(TASK OBJECTIVE): Look through the entries and count each line that includes the string "agent". Reply with the number alone.

######

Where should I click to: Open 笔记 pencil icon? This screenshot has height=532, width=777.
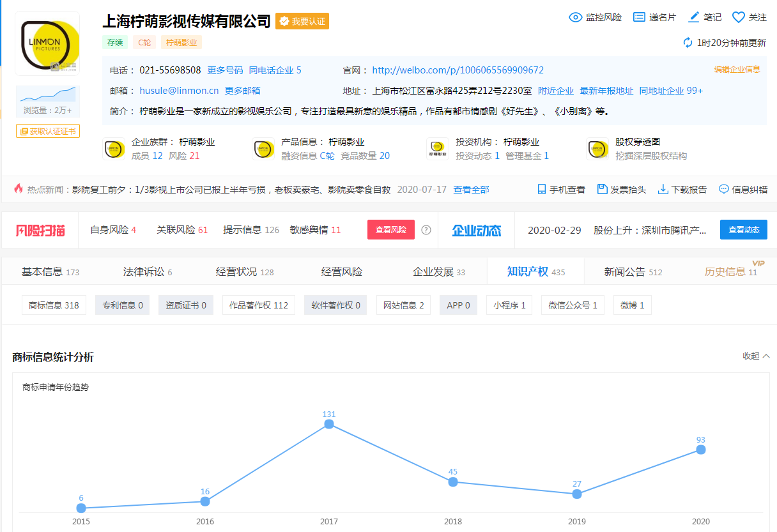(694, 17)
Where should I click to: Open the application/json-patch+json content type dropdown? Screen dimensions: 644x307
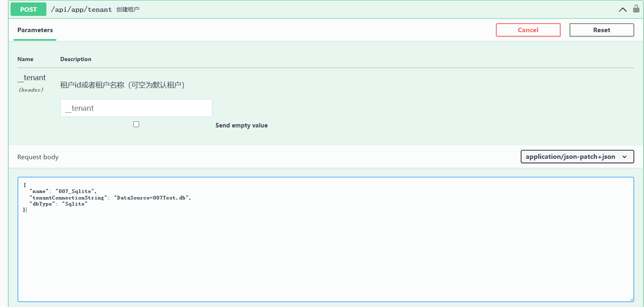(577, 157)

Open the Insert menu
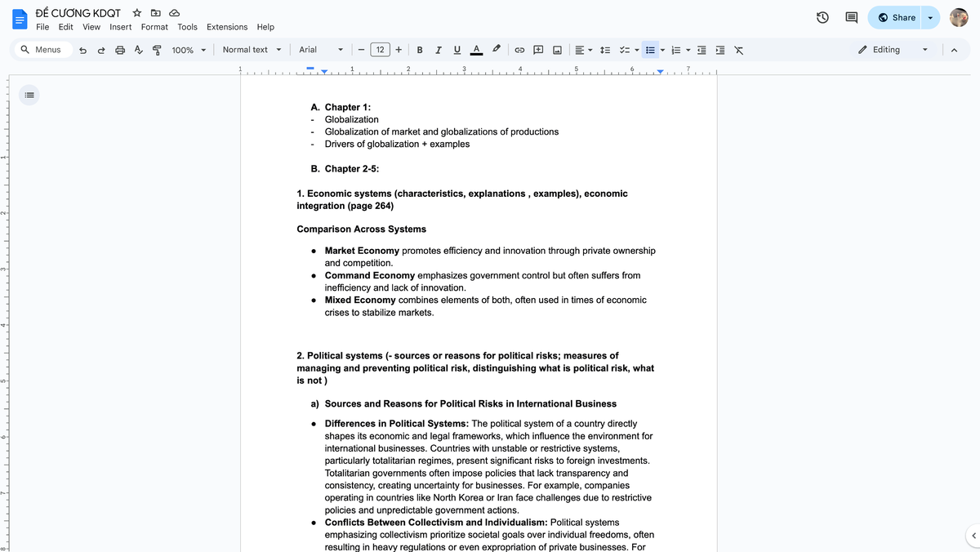click(120, 26)
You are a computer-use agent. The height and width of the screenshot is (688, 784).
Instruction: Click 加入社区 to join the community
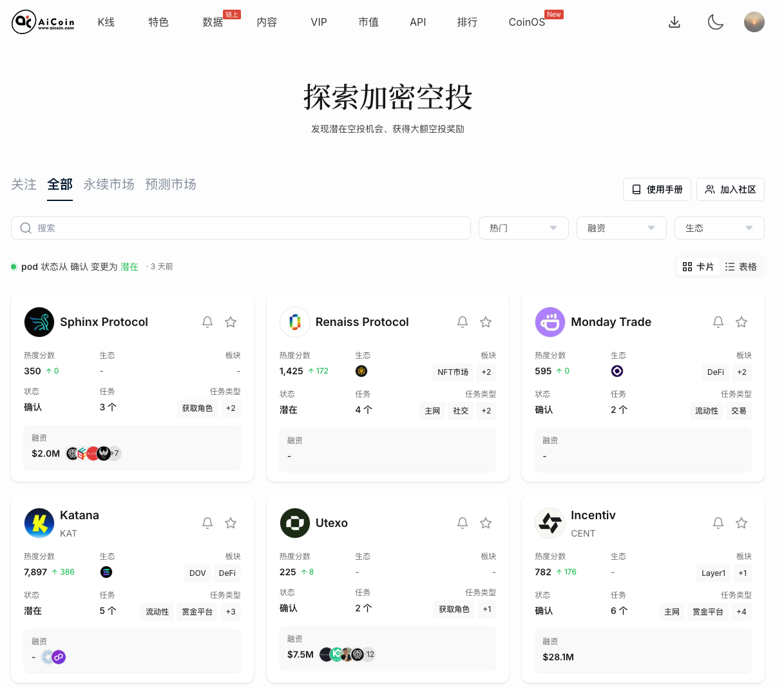tap(731, 189)

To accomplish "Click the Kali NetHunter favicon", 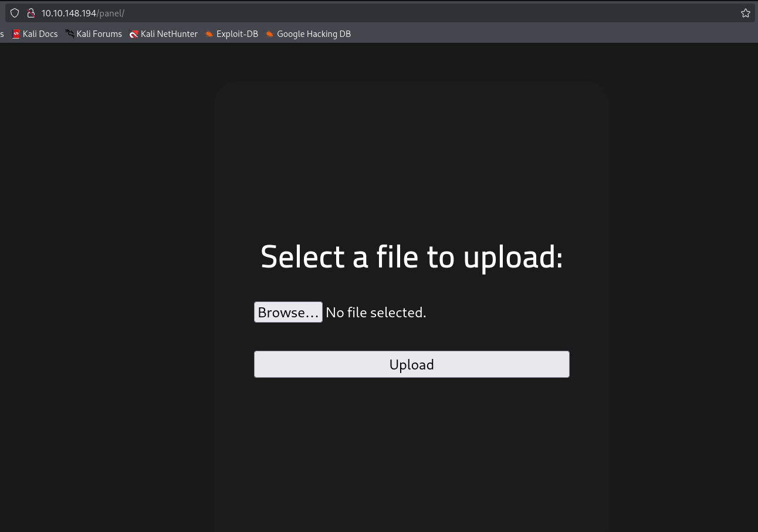I will click(x=134, y=34).
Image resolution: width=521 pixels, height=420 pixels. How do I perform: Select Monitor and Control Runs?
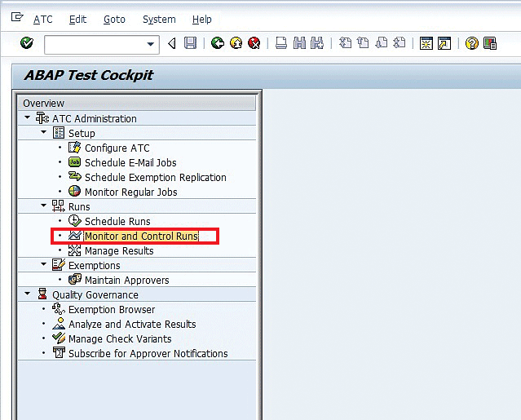pos(141,237)
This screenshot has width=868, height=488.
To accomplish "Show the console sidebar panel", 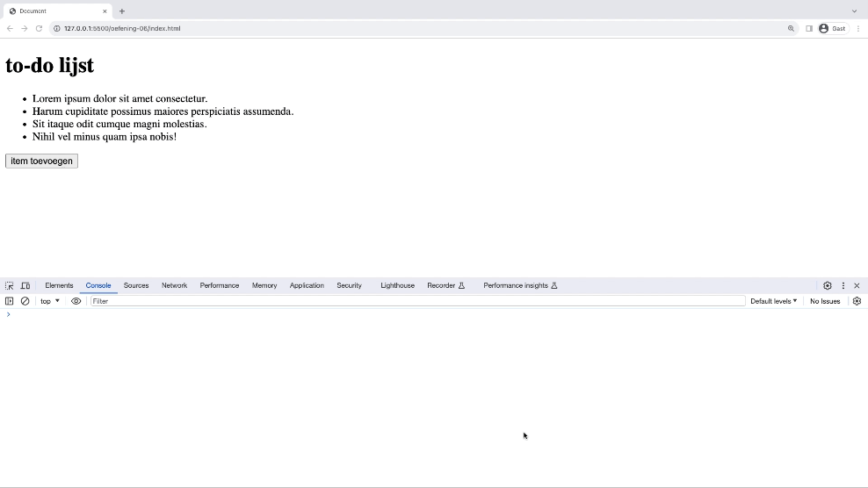I will [x=10, y=301].
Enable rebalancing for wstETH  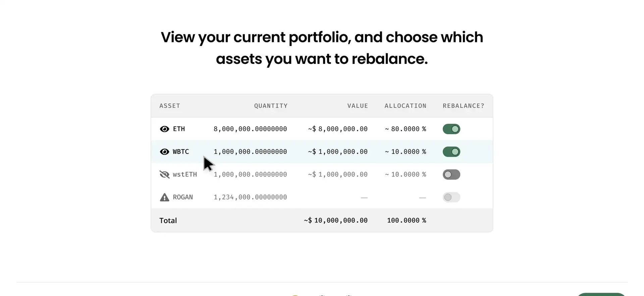click(x=451, y=174)
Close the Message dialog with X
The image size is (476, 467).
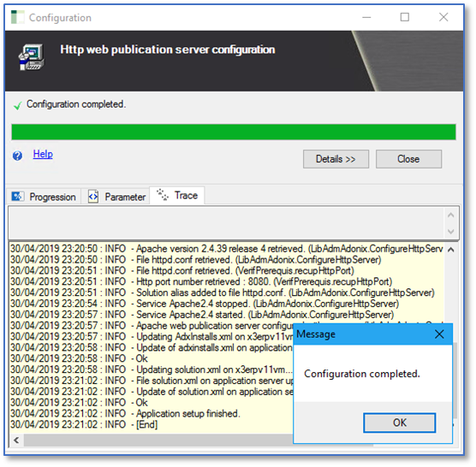pyautogui.click(x=439, y=334)
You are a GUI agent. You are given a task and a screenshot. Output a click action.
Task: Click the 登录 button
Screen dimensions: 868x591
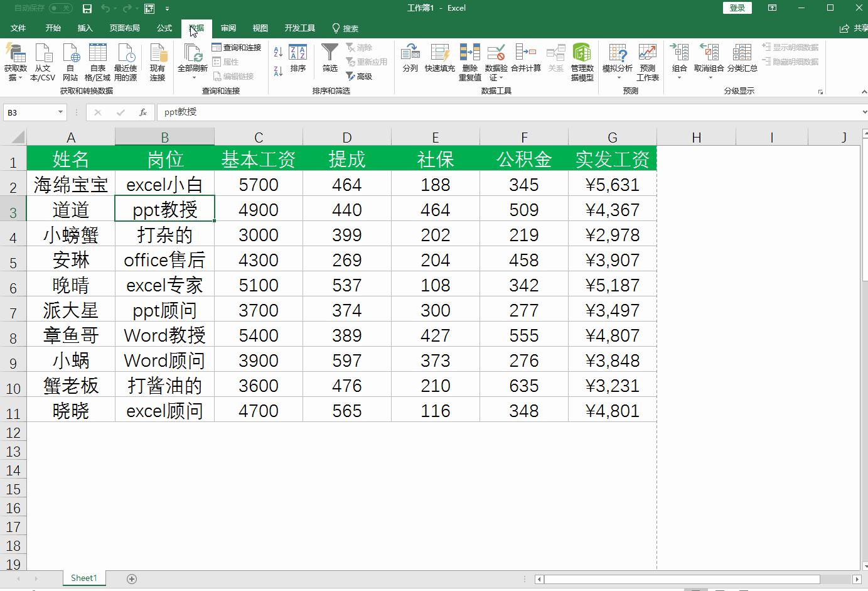click(x=737, y=8)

######

(SOLUTION TO THIS PROBLEM): 2